- Goal of the exercise: Echo the listing below line for line, with no changes.

- Excerpt from a dataset:

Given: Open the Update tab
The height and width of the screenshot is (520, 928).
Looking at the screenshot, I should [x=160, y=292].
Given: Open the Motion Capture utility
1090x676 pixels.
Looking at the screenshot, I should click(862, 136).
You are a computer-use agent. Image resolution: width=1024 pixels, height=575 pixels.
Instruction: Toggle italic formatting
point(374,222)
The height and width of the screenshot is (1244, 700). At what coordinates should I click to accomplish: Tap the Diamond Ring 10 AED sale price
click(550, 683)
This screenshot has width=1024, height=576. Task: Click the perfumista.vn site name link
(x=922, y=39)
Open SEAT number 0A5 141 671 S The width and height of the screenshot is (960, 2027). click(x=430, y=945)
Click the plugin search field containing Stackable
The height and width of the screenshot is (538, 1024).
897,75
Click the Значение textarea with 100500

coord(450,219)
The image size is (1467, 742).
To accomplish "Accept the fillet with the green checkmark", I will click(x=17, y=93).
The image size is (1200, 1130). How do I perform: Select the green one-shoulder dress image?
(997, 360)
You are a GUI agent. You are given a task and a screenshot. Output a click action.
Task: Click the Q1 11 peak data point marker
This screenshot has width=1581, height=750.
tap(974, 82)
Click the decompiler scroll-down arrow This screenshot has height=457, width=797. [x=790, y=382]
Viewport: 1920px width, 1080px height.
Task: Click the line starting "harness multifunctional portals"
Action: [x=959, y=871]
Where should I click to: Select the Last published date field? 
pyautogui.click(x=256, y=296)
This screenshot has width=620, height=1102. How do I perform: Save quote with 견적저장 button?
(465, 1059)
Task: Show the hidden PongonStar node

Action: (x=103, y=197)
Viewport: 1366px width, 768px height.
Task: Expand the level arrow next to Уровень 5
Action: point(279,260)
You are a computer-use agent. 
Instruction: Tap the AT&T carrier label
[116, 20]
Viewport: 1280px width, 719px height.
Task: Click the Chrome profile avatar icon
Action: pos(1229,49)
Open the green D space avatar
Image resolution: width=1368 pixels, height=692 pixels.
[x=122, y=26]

- Finished exercise:
Given: Open the Update tab
The height and width of the screenshot is (520, 928).
Looking at the screenshot, I should [x=160, y=292].
Given: Open the Motion Capture utility
1090x676 pixels.
Looking at the screenshot, I should click(862, 136).
You are a computer-use agent. Image resolution: width=1024 pixels, height=575 pixels.
Instruction: Toggle italic formatting
point(374,222)
The height and width of the screenshot is (1244, 700). At what coordinates should I click to accomplish: Tap the Diamond Ring 10 AED sale price
click(550, 683)
This screenshot has width=1024, height=576. Task: Click the perfumista.vn site name link
(x=922, y=39)
Open SEAT number 0A5 141 671 S The width and height of the screenshot is (960, 2027). click(x=430, y=945)
Click the plugin search field containing Stackable
The height and width of the screenshot is (538, 1024).
897,75
Click the Значение textarea with 100500

coord(450,219)
The image size is (1467, 742).
To accomplish "Accept the fillet with the green checkmark", I will click(x=17, y=93).
The image size is (1200, 1130). How do I perform: Select the green one-shoulder dress image?
(997, 360)
You are a GUI agent. You are given a task and a screenshot. Output a click action.
Task: Click the Q1 11 peak data point marker
This screenshot has width=1581, height=750.
tap(974, 82)
Click the decompiler scroll-down arrow This screenshot has height=457, width=797. [x=790, y=382]
Viewport: 1920px width, 1080px height.
Task: Click the line starting "harness multifunctional portals"
Action: [x=959, y=871]
Where should I click to: Select the Last published date field? 
pyautogui.click(x=256, y=296)
This screenshot has width=620, height=1102. How do I perform: Save quote with 견적저장 button?
(465, 1059)
Task: Show the hidden PongonStar node

Action: (x=103, y=197)
Viewport: 1366px width, 768px height.
Task: Expand the level arrow next to Уровень 5
Action: point(279,260)
You are a computer-use agent. 
Instruction: Tap the AT&T carrier label
[116, 20]
Viewport: 1280px width, 719px height.
Task: Click the Chrome profile avatar icon
Action: pos(1229,49)
Open the green D space avatar
Image resolution: width=1368 pixels, height=692 pixels.
[x=122, y=26]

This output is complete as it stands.